Let’s review some of the basics so we can understand Mrs. Delatinne’s statements in full.
SWIFT stands for “Society for Worldwide Interbank Financial Telecommunication.” It’s based in Belgium, and it was founded back in 1973. This is the system that banks use all over the world to settle transactions across borders. This is a system that was created before the internet when telegraphs and telex were the fastest means to communicate.
That means unlike Ripple, it’s slow, expensive and prone to error. Also, SWIFT doesn’t really allow for its members to exchange money, just information. Imagine Bank A saying to Bank B (in some other country) if you pay X dollars to this client you have in your country, you’ll get them back from me at the end of the week, or month or whatever the business cycle is.
As the system’s name says, it’s a telecommunication system, nothing more. And in an age in which telecommunication is all about mobile phones, Skype, Whatsapp, emails, and the internet, SWIFT’s telecommunication system is painfully primitive.
Ripple and SWIFT are doing different things
Marjan Delatinne, from Ripple and also former SWIFT employee#Internetofvalue #XRPcommunity pic.twitter.com/NMG6EVVjJM
— Steven Diep (@DiepSanh) October 8, 2018
Ripple is a different animal, according to Mrs. Delatinne. Banks using Ripple’s technologies are not just exchanging slow messages that promise to settle payments in the future.
Utilizing the blockchain technology and Ripple’s XRP digital asset, the platform allows for banks to have the transaction settled in full in a matter of minutes. So Ripple is not the new email for banks. They don’t exchange just information about promises to pay and exchange money. They actually can exchange money, in minutes, using Ripple’s applications and tokens.

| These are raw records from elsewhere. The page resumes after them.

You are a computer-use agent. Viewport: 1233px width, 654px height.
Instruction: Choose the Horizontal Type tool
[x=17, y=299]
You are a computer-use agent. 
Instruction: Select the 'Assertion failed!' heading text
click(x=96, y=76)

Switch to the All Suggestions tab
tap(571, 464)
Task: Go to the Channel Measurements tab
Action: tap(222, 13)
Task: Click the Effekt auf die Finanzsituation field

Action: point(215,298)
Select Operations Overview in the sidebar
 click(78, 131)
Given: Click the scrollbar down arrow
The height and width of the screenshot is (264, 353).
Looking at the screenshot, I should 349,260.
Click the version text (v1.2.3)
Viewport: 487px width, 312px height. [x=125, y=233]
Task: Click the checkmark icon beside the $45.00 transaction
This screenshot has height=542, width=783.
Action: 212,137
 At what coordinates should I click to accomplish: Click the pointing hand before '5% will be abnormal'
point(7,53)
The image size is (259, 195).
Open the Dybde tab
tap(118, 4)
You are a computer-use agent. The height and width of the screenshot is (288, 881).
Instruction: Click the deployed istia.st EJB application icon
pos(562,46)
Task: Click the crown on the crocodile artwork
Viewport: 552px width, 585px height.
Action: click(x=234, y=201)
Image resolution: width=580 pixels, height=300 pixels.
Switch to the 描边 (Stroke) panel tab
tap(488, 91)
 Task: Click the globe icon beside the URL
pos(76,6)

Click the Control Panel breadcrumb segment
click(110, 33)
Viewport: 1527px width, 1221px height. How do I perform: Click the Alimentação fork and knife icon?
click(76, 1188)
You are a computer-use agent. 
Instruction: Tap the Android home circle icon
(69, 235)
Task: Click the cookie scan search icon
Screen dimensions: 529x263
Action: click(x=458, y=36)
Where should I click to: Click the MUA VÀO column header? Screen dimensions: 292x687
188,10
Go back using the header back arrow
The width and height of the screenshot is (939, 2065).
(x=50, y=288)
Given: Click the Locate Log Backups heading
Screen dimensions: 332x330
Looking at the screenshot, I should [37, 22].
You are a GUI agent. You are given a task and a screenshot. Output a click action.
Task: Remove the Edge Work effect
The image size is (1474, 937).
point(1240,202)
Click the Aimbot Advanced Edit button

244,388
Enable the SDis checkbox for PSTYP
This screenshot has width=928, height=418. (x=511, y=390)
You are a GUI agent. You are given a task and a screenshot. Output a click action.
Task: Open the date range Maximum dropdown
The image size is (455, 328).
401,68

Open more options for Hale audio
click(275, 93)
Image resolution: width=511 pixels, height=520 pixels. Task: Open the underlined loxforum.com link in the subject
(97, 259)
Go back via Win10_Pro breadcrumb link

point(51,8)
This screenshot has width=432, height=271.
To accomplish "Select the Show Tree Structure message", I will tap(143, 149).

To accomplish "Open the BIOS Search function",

In the former SWIFT and current Ripple employee view, the markets will end up choosing the better option on their own, but there is enough space for both systems to co-exist together as they provide the same customers with services that are fundamentally different. In the end, the banks and other financial institutions will come to see which option improves the end user’s experience the most.
Ripple has the potential to correct many inefficiencies in the international transfer and remittances markets, and it’s doing it, slowly but surely. Will it take over SWIFT? Maybe it doesn’t need to. Perhaps both systems can work in tandem, as suggested by Mrs. Deltainne in such a way as to improve user experience by combining the best of both worlds.
And this doesn’t apply to Ripple only. Remember that Stellar Lumens has IBM’s support to attack the very same market, and they have been gathering partners almost as important as Ripple’s.